> _WHAT YOU SHOULD DO_
Produce an exact copy of the lines from the line that contains "How we rate (52, 1936)" to the end of the listing below.

- - -

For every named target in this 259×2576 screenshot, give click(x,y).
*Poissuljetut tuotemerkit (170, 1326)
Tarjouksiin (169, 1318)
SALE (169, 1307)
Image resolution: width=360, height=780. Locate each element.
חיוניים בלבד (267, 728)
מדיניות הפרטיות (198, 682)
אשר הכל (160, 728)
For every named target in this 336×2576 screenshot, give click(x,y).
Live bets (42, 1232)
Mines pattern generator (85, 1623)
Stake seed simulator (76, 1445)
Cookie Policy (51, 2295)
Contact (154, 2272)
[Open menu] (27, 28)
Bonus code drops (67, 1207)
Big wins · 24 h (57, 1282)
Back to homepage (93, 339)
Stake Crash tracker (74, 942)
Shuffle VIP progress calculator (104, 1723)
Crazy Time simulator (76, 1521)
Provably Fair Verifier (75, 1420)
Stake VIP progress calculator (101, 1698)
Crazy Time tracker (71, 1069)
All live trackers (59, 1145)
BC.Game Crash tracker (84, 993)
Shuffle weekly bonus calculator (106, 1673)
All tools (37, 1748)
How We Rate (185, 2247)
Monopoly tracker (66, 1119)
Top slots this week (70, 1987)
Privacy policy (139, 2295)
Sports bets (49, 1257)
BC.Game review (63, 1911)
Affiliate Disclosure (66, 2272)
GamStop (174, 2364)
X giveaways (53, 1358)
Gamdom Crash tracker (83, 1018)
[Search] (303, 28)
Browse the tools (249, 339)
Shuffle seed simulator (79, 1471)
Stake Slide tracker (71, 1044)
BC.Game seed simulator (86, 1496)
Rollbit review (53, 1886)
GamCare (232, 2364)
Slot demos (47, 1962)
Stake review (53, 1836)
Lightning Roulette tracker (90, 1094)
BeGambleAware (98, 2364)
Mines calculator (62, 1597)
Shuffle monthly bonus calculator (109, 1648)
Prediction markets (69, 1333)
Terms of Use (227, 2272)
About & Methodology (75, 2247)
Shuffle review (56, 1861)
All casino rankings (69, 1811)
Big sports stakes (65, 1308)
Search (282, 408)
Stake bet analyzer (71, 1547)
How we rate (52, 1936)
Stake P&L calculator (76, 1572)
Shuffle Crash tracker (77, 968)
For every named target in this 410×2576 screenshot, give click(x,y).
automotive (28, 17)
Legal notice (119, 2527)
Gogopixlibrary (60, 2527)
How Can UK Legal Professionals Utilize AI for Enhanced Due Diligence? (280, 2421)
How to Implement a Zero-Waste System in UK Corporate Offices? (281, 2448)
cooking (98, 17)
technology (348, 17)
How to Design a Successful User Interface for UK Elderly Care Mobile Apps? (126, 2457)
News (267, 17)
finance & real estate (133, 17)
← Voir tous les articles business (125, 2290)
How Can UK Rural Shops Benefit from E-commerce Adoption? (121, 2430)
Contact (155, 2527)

- - -

> _OUTPUT BELOW_
How we rate (52, 1936)
Stake P&L calculator (76, 1572)
Shuffle Crash tracker (77, 968)
For every named target in this 410×2576 screenshot, give click(x,y).
automotive (28, 17)
Legal notice (119, 2527)
Gogopixlibrary (60, 2527)
How Can UK Legal Professionals Utilize AI for Enhanced Due Diligence? (280, 2421)
How to Implement a Zero-Waste System in UK Corporate Offices? (281, 2448)
cooking (98, 17)
technology (348, 17)
How to Design a Successful User Interface for UK Elderly Care Mobile Apps? (126, 2457)
News (267, 17)
finance & real estate (133, 17)
← Voir tous les articles business (125, 2290)
How Can UK Rural Shops Benefit from E-commerce Adoption? (121, 2430)
Contact (155, 2527)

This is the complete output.